Time: 10:45 - 11:55 (GMT)
Aircraft: EuroFOX - G-UFOX
Wellesbourne Mountford Fly-In
One of our fellow EuroFOX owners (Nick) is a member of the Severn Valley Microlight Club who had a fly-out organised to go to Wellesbourne Mountford. He very kindly opened it up to EuroFOX owners as a meeting for them (us). The weather has been quite poor, but for once luck is with us and the forecast for proposed date (and only that date) looks OK.
However, the weather has been terrible with over 50 knot winds. For safety, we folded the wings and hid our plane in the side of Greg's hangar (with his kind permission - thanks Greg). So today, we need to get plane out of hangar and unfold the wings. We finish prepping the plane and warm up, before heading round to the fuel pump. We get some fuel in one tank, but then the fuel pump breaks. Fortunately we already have more than sufficient to safely do the journey and Colin and Jac have already fuelled. I'm not entirely sure why, but we didn't discuss swapping around and stuck to our own planes.

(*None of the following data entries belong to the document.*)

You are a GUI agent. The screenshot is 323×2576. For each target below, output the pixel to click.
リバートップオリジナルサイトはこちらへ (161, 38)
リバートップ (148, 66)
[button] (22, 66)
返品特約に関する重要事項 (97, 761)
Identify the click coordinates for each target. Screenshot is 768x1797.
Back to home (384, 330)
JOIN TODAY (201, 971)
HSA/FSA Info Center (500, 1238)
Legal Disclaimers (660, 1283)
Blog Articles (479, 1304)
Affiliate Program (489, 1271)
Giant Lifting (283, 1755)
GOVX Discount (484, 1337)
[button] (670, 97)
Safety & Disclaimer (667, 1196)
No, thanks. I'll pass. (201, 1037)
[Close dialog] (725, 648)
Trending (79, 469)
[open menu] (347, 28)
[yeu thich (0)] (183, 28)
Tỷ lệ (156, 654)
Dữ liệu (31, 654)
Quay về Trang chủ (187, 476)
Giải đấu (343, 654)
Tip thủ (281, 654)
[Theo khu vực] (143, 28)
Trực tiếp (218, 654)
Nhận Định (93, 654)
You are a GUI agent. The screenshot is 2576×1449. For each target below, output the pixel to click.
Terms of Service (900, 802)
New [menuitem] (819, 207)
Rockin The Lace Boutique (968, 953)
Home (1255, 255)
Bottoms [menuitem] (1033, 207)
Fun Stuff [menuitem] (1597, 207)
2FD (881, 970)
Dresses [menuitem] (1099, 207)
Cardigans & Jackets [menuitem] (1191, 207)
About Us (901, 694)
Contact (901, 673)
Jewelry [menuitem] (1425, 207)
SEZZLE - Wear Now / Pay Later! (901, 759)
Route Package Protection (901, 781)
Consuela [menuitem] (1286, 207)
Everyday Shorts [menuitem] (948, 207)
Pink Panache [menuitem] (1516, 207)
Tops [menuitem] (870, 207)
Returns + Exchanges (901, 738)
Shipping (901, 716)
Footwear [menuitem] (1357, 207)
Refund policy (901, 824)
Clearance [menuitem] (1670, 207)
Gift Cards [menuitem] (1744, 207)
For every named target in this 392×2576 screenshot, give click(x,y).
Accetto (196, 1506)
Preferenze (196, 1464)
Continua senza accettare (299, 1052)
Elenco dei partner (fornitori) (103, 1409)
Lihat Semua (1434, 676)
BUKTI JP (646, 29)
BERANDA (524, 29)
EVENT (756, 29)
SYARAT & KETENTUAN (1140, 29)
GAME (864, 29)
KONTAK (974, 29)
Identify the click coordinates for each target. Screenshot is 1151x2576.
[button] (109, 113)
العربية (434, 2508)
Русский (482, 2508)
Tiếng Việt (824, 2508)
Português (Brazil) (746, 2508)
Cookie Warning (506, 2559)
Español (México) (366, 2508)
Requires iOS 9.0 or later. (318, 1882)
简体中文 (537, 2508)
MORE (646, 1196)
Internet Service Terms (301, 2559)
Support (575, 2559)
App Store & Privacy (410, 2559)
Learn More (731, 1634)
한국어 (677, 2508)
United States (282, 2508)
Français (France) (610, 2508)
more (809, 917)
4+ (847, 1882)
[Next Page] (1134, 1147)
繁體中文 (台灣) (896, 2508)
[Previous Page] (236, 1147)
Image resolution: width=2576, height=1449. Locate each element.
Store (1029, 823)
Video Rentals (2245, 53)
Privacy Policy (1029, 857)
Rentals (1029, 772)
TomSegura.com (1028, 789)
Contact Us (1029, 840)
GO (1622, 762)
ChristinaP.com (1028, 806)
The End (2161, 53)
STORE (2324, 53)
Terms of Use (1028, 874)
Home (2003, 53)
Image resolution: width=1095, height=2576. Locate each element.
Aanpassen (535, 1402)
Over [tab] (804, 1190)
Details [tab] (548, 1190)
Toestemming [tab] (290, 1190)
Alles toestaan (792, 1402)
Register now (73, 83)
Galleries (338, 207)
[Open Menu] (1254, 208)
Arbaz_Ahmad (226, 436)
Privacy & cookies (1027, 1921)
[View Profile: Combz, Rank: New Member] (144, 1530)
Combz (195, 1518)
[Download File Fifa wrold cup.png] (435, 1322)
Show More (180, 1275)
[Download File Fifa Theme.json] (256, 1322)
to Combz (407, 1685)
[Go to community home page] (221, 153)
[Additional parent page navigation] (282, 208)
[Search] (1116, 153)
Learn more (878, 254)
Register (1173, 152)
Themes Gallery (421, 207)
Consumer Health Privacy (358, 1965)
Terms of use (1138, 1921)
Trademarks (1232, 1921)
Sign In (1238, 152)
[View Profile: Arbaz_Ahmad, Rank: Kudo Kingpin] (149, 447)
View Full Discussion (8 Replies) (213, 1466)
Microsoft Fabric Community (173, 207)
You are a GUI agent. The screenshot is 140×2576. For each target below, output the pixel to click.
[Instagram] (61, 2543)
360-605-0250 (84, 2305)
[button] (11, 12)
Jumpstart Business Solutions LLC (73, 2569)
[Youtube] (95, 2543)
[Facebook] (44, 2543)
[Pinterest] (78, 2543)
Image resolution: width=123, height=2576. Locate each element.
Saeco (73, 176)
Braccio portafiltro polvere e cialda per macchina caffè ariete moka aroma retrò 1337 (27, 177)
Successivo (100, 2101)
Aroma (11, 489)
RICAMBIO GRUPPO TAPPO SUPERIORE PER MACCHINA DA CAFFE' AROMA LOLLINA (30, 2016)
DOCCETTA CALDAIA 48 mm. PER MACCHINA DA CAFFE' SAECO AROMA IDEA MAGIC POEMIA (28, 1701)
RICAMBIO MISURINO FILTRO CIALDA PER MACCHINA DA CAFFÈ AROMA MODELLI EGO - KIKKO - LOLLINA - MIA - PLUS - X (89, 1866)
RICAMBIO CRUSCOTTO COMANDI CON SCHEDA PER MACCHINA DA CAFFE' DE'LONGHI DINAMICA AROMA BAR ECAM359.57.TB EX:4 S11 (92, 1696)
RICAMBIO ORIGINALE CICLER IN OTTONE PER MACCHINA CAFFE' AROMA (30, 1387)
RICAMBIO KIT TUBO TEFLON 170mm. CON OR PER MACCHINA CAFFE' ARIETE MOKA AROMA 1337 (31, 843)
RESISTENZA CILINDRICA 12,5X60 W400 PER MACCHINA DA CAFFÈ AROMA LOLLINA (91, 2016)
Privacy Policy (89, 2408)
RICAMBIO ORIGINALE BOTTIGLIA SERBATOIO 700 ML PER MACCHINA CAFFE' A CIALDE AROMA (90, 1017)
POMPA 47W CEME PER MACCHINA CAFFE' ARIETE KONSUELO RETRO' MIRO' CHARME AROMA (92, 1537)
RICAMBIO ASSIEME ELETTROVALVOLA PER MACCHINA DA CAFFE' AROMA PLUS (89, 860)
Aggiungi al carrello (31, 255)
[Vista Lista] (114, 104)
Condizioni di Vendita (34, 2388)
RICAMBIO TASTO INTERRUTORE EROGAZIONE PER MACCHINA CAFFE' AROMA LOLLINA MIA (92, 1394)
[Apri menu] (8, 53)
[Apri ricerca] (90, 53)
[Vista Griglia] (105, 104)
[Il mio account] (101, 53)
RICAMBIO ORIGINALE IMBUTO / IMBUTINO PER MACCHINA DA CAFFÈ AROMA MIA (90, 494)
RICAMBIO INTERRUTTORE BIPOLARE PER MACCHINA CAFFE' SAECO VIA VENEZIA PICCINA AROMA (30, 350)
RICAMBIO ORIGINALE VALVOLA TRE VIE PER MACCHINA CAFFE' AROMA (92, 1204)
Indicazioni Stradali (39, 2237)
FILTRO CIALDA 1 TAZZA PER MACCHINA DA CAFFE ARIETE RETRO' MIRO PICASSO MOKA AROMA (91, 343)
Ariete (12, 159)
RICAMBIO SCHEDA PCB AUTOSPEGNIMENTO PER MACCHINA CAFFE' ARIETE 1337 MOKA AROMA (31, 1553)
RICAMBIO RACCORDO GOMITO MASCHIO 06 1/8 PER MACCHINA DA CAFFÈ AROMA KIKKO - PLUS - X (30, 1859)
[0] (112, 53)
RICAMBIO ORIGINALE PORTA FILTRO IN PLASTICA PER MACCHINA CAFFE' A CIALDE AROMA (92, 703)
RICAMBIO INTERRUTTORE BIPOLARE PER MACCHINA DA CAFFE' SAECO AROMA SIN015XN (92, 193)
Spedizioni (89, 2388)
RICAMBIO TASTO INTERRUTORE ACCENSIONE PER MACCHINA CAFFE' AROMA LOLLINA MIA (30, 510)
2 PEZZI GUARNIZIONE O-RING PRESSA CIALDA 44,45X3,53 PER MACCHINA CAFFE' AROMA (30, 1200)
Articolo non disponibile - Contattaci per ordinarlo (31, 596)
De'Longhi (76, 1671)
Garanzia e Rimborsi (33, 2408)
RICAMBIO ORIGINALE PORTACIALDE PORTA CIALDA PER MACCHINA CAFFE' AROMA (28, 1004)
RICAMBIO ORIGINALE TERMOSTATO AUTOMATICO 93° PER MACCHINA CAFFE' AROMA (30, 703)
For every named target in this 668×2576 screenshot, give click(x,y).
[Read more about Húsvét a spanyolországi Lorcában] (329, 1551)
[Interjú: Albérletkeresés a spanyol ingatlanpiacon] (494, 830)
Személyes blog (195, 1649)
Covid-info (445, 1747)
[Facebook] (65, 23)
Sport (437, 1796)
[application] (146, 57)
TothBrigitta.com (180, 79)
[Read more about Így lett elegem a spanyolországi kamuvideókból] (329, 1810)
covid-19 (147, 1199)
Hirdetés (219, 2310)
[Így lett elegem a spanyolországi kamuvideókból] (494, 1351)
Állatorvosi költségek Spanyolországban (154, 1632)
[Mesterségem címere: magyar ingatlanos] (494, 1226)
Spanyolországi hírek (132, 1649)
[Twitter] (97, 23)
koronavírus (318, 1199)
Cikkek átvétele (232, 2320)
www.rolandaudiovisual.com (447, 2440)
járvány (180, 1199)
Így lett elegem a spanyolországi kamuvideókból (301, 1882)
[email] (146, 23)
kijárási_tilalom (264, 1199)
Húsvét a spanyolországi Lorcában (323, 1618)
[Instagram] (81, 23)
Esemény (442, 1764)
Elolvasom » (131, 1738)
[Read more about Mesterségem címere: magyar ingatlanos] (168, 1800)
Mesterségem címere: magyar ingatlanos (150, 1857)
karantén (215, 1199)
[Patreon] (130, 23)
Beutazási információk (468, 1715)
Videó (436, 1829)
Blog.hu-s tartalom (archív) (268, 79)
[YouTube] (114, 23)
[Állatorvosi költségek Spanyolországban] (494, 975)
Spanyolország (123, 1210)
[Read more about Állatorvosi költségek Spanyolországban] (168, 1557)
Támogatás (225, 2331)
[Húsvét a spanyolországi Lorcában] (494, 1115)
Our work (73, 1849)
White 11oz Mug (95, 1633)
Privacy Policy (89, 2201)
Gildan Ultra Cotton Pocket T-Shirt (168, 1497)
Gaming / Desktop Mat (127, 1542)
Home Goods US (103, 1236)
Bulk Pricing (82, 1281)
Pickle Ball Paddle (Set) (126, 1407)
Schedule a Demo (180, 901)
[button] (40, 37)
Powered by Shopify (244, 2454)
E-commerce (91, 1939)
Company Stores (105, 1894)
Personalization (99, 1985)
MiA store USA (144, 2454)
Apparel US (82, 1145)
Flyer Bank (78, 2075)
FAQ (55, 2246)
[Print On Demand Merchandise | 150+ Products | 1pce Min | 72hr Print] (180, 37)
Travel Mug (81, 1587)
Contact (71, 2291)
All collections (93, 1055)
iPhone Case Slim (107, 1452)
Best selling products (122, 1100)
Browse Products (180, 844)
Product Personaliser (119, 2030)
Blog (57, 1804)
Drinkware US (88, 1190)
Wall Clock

Eventually we are ready, Colin and Jac take off first on 21 and we follow. We head north past Hannington Mast - my original plan was to dogleg around a NOTAMed balloon release and route via Membury. Seeing our two course diverge we realise that the others are going to the east of the balloon zone. I have a go at changing my planned flight on my SkyDemon GPS software (running on a 10" Android table) to route via Compton VOR and Didcot. This is actually surprisingly easy and goes well.
The visibility is good with a cloudbase at around 4-5000' and a few clouds below. When we get near Brize we call for basic service again as we are above 4000' and therefore do not need a zone transit. However, we are quite surprised when they curtailed our basic service early, when we are barely half way across.
As we approach Wellesbourne with 10 minutes to go, I make the call but something is wrong. When I press the PTT I can only faintly and crackley hear my own voice, so I stop. I try again and then Ian tried from the P2 side - just the same. However, the lady radio operator of Wellesbourne Information said "station calling, go ahead". It seems she could hear us, so we were able to continue our approach.
We join overhead and I can see that there is a significant crosswind. On final approach the strong crosswind results in us crabbing quite a lot. I plan land at an angle to the runway to counter the crosswind. Approaching the surface it also proves to be quite gusty and bumpy - it doesn't go so well and we have a bit of a bounce. I have another go further down but we need to call a go-around. On my second go, my approach is better and I have much more starboard wing down - but it is at the limit and still needs some crabbing. I get her down - not elegant but down.
We go to control tower to book-in and pay the landing fee. I explained about the radio problems that I was having and in return I was told that there was about 15 knots crosswind - not necessarily at the exact point when I attempted landing, but possibly and certainly around that time. This explains the problem I was having as the aircraft has a published limit of 12 knots.
Next we go into the café which is (predictably) really busy. After ordering tea and full English, Ian manages to get us a table. Whilst sat down we see a few EuroFOX's in circuit - I go out to greet them and have a chat. But I'm soon back into the café to enjoy my breakfast and a chat. I'm amused to receive an e-mail from Roger, who is actually standing next to me (sent that morning). After another great breakfast we go outside to squint over the planes and take some photos.
There are four EuroFOX's that have made it. After ourselves, there is Jim, Nick and of course Roger. All fine examples.
After the fun, we have to think about getting back as there is some cloud and rain forecast back at Popham that afternoon, so we can't be late. After checkover and warm-up, Ian tries the radio and it works OK. However, this is short-lived and by the time we join the departure queue (near the Vulcan), the fault returns. Fortunately we can still communicate with Wellesbourne and we take off on 18 and continue south on our way home.
Fortunately the clouds are high enough to go over the top of the Brize zone, which is just as well as we cannot raise them on the radio. Looking around, we can see that there is an awful lot of flooding around - probably a good idea that we went somewhere with a hard runway. Our height also allows us to go over the top of Harwell and Diamond. However, further south it looks a lot darker and we have to descend.
Approaching Popham we still have no radio transmission. Fortunately, by monitoring the frequency, we have already got the QFE from someone else's request. We land and put it away.
Despite the problems, it has been a good day.